# Task requirements:
Reproduce the entries below exactly, but only from the line containing "Given: Pick the Invert selection mode icon" to the line containing "Viewport: 1044px width, 587px height.", inclusive.

# Given data:
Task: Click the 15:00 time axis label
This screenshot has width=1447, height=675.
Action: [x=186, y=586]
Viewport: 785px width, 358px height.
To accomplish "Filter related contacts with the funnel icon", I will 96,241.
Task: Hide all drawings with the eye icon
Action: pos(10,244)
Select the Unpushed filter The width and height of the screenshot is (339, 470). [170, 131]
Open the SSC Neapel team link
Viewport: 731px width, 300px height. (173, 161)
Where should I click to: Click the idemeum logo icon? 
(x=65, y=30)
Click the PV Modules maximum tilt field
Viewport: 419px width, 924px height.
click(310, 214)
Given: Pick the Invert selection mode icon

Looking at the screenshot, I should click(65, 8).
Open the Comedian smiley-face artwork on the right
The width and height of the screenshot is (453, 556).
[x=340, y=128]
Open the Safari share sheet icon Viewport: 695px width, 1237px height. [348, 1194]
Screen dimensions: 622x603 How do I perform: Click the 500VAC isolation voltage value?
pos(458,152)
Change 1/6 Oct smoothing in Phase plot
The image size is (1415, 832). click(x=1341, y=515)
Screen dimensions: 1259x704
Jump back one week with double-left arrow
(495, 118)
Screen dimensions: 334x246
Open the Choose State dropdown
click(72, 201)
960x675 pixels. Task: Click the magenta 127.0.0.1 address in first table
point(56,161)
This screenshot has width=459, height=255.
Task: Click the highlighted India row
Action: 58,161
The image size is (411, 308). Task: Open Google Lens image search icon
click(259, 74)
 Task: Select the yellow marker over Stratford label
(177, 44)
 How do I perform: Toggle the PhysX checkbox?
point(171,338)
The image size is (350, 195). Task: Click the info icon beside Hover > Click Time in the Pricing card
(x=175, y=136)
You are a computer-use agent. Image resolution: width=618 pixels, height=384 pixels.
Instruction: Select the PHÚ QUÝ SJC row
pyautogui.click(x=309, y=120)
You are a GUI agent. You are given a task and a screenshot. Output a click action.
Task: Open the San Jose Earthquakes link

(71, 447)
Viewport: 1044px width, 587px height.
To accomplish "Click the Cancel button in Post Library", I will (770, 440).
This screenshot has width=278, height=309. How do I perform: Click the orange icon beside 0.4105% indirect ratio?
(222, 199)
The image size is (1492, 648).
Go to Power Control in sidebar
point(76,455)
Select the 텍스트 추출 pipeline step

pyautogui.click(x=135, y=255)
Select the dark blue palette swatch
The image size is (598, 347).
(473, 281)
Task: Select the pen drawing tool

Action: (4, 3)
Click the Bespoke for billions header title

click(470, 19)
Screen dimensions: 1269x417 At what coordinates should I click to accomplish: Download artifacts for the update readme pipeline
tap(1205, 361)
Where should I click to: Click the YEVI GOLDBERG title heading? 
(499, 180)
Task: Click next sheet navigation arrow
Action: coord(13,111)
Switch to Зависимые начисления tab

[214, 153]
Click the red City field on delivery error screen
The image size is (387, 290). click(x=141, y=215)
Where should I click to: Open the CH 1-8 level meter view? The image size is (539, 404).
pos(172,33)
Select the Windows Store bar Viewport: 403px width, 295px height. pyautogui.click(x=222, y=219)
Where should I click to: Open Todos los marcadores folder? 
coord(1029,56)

# Your response:
Given: Pick the Invert selection mode icon

Looking at the screenshot, I should click(65, 8).
Open the Comedian smiley-face artwork on the right
The width and height of the screenshot is (453, 556).
[x=340, y=128]
Open the Safari share sheet icon Viewport: 695px width, 1237px height. [348, 1194]
Screen dimensions: 622x603 How do I perform: Click the 500VAC isolation voltage value?
pos(458,152)
Change 1/6 Oct smoothing in Phase plot
The image size is (1415, 832). click(x=1341, y=515)
Screen dimensions: 1259x704
Jump back one week with double-left arrow
(495, 118)
Screen dimensions: 334x246
Open the Choose State dropdown
click(72, 201)
960x675 pixels. Task: Click the magenta 127.0.0.1 address in first table
point(56,161)
This screenshot has width=459, height=255.
Task: Click the highlighted India row
Action: 58,161
The image size is (411, 308). Task: Open Google Lens image search icon
click(259, 74)
 Task: Select the yellow marker over Stratford label
(177, 44)
 How do I perform: Toggle the PhysX checkbox?
point(171,338)
The image size is (350, 195). Task: Click the info icon beside Hover > Click Time in the Pricing card
(x=175, y=136)
You are a computer-use agent. Image resolution: width=618 pixels, height=384 pixels.
Instruction: Select the PHÚ QUÝ SJC row
pyautogui.click(x=309, y=120)
You are a GUI agent. You are given a task and a screenshot. Output a click action.
Task: Open the San Jose Earthquakes link

(71, 447)
Viewport: 1044px width, 587px height.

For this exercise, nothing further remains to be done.